The specified account must also have the required permissions. The installation wizard does not verify permissions, any problems are detected only during the synchronization process.
What permissions you need depends on which optional features are enabled. If you have multiple domains, you must grant permissions to all domains in the forest. If you don't enable any of these features, the permissions of the default domain user will suffice.
| function | right |
|---|---|
| MS-DS-ConsistencyGuid Capabilities | writing permissionMS-DS-ConsistencyGuidproperties are documented inDesign concept - using MS-DS-ConsistencyGuid as sourceAnchor. |
| Password hash synchronization | - Replicate directory changes - copy directory change all |
| Exchange hybrid deployment | Write access to properties documented inreplace hybrid writebackFor users, groups and contacts. |
| Exchange public mail folders | Read access to properties documented inExchange public mail foldersfor public folders. |
| write back the password | Write access to properties documented inIntroduction to password managementfor users. |
| device write off | Permissions granted using a PowerShell script as described indevice write off. |
| group write back | lets replyMicrosoft 365 Groupsto the forest where Exchange is installed. |
Permissions required to upgrade
When upgrading from one version of Azure AD Connect to a newer version, you need the following permissions:
| main | permission required | Intention |
|---|---|---|
| The user who ran the setup wizard | local server administrator | Used to update binaries. |
| The user who ran the setup wizard | Member of ADSyncAdmins | Used to change synchronization rules and other configurations. |
| The user who ran the setup wizard | If you are using a full instance of SQL Server: Sync Engine Database DBO (or similar) | Used to make changes at the database level, such as updating a table with a new column. |
important
A regression bug was introduced in Azure AD Connect version 1.1.484. This error requires system administrator privileges to upgrade the SQL Server databases.
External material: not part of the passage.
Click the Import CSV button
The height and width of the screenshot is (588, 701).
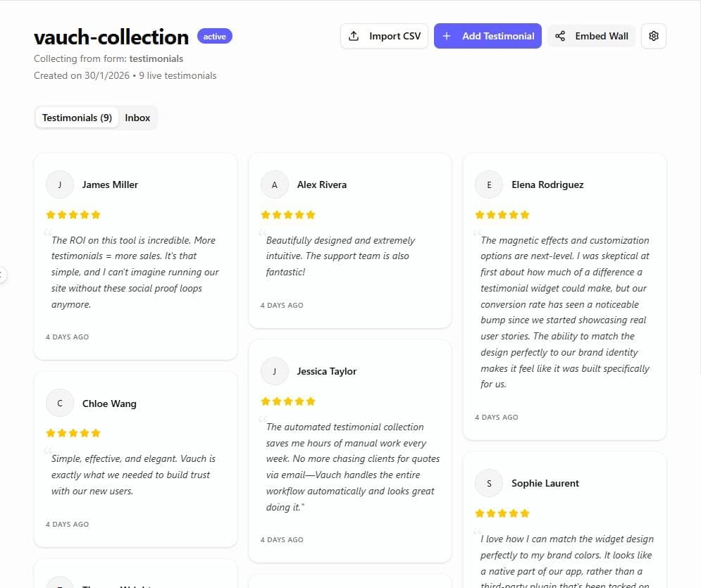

The bug was fixed in version 1.1.647. You must have system administrator privileges to upgrade to this version. In this case, DBO permissions are not enough. If you try to upgrade Azure AD Connect without system administrator privileges, the upgrade will fail and Azure AD Connect will stop working properly.
Details of the created account
The following sections provide more information about accounts created in Azure AD Connect.
AD DS Connector account
When using express configuration in Windows Server AD, an account is created for synchronization. The created account is in the forest root domain in the Users container. account name starts withMSOL_.The account is created with a long, complex password that does not expire. If your domain has a password policy, make sure your account allows long and complex passwords.
If you are using a custom setup, it is your responsibility to create an account before starting the installation. LookCreate an AD DS Connector account.
ADSync account
Sync services can run on different accounts. you can run it undervirtual service account(VSA), aA group-managed service account(gMSA), aIndependent hosting service(sMSA) or regular user account. For a clean install, the supported options changed with the April 2017 release of Azure AD Connect. These additional options are not available when upgrading from an earlier version of Azure AD Connect.
| account type | installation options | describe |
|---|---|---|
| VSA | Express and customs, April 2017 and later | This option is used for all express install installations, except for installations on domain controllers. For custom settings, this is the default option. |
| gMSA | Custom, April 2017 and newer | If you're using a remote instance of SQL Server, we recommend using gMSA. |
| user's account | Express and customs, April 2017 and later | Prefix user accountsAAD_Created during installation only when Azure AD Connect is installed on Windows Server 2008 and on a domain controller. |
| user's account | Express and Customs, March 2017 and earlier | Local accounts with a prefixAAD_Created during installation. For a custom installation, you can specify a different account. |
If you're using Azure AD Connect from March 2017 or earlier, don't reset your service account password. For security reasons, Windows destroys the encryption keys. This account cannot be changed to any other account without reinstalling Azure AD Connect. If you upgrade to April 2017 or later, you can change the password for the service account, but not for the account you are using.
important
Service accounts can only be set up during initial installation. The service account cannot be changed after installation is complete.
The following table describes the default, recommended, and supported sync service account options.
legend:
- bold= Default option and recommended option in most cases.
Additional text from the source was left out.